00:28 < icinga-wm> PROBLEM - Host db2064 is DOWN: PING CRITICAL - Packet loss = 100%
ILO logs:
/system1/log1/record9 Targets Properties number=9 severity=Critical date=05/21/2018 time=00:26 description=System Power Fault Detected (XR: 14 00 MID: FF 4D FC CE C0 FF FF 32 32 0C 0C 40 9C 00 00 01 0F 47 00 00 00 00 00 00 00 00 00 00 00 00 00 00)
UPDATE
- This server is not coming back and should be decommissioned **
Decommission Checklist
- - all system services confirmed offline from production use - should be done by DBA team: https://gerrit.wikimedia.org/r/#/c/434527/
- - set all icinga checks to maint mode/disabled while reclaim/decommmission takes place. https://gerrit.wikimedia.org/r/#/c/434297/
- - remove system from all lvs/pybal active configuration - should be done by DBA team
- - any service group puppet/heira/dsh config removed - should be done by DBA team
- - remove site.pp (system cannot be powered on, so remove it directly from site.pp - no need to add role spare.) - should be done by DBA team
A few of these steps cannot be done as the server is not booting up.
START NON-INTERRUPPTABLE STEPS - please assign to @RobH for the non-interrupt steps
- - disable puppet on host (cannot be done - system offline)
- - power down host (already done, the system cannot be back online)
- - disable switch port
- - switch port assignment noted on this task (for later removal): asw-d-codfw:ge-6/0/12
- - remove all remaining puppet references (include role::spare)

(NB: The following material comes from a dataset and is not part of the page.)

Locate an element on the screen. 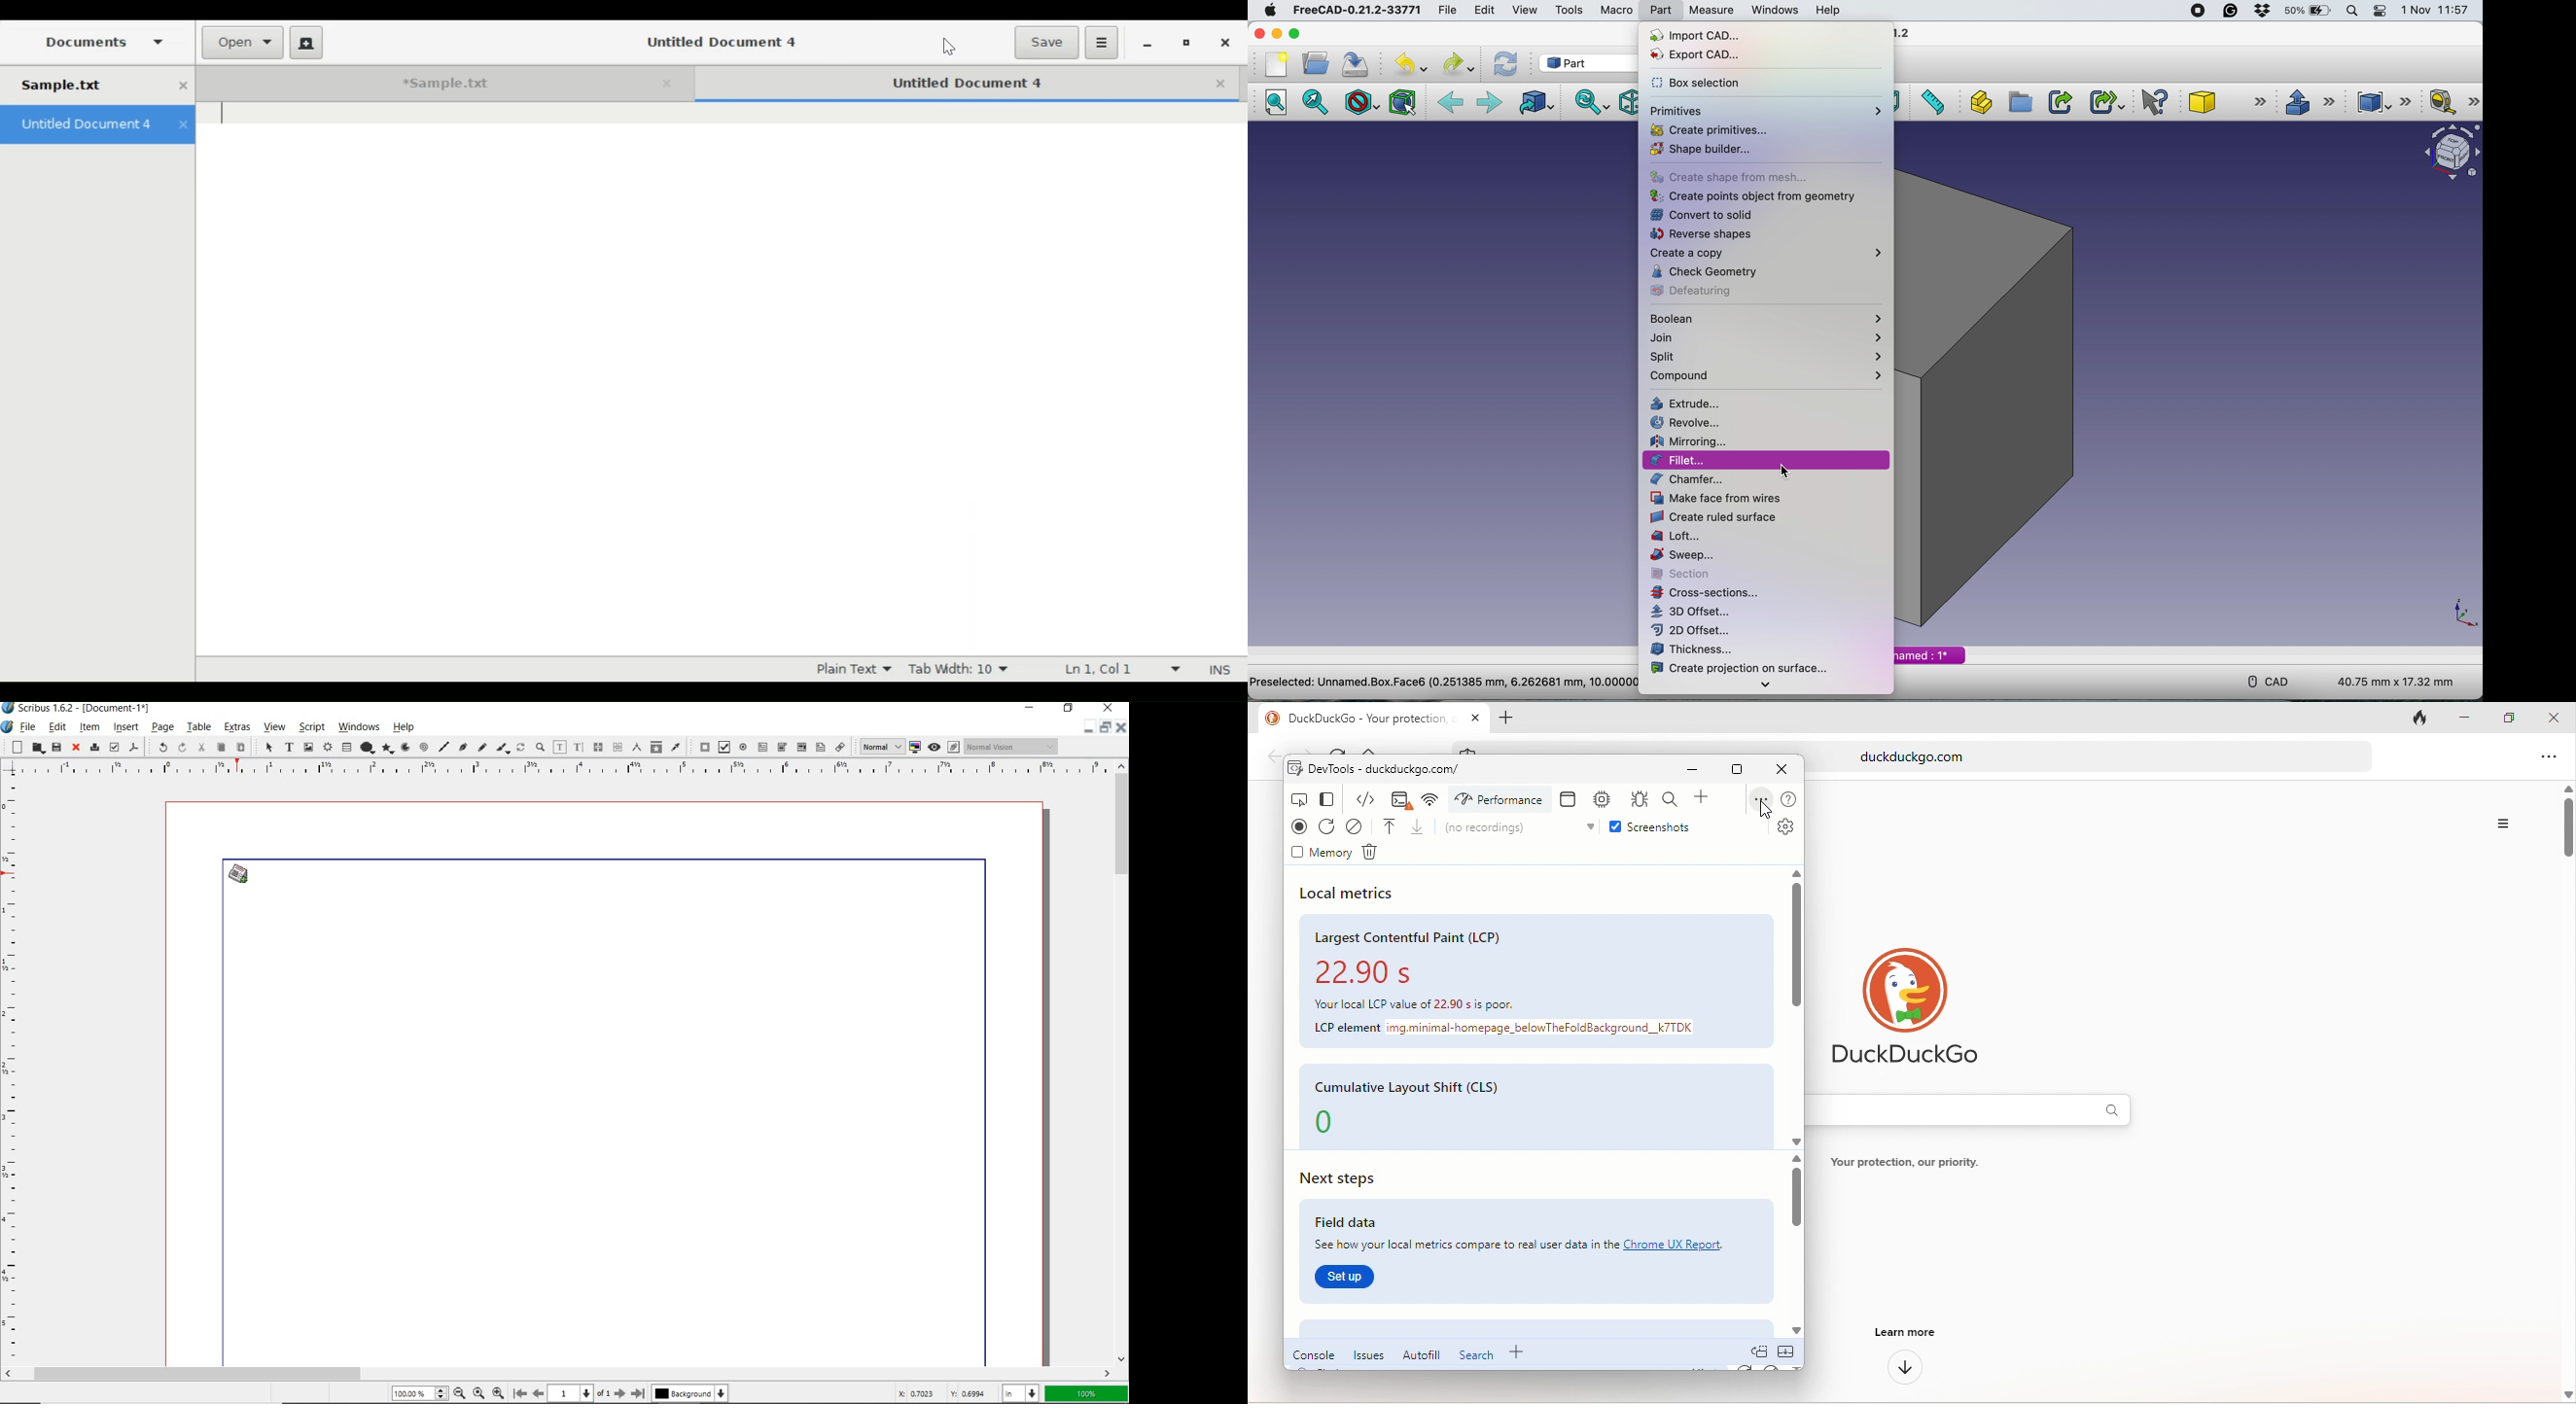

- - remove production dns entries
- - puppet node clean, puppet node deactivate
END NON-INTERRUPPTABLE STEPS
- - system disks wiped (by onsite)
- - system unracked and decommissioned (by onsite), update racktables with result
- - switch port configration removed from switch once system is unracked.
- - add system to decommission tracking google sheet
- - mgmt dns entries removed.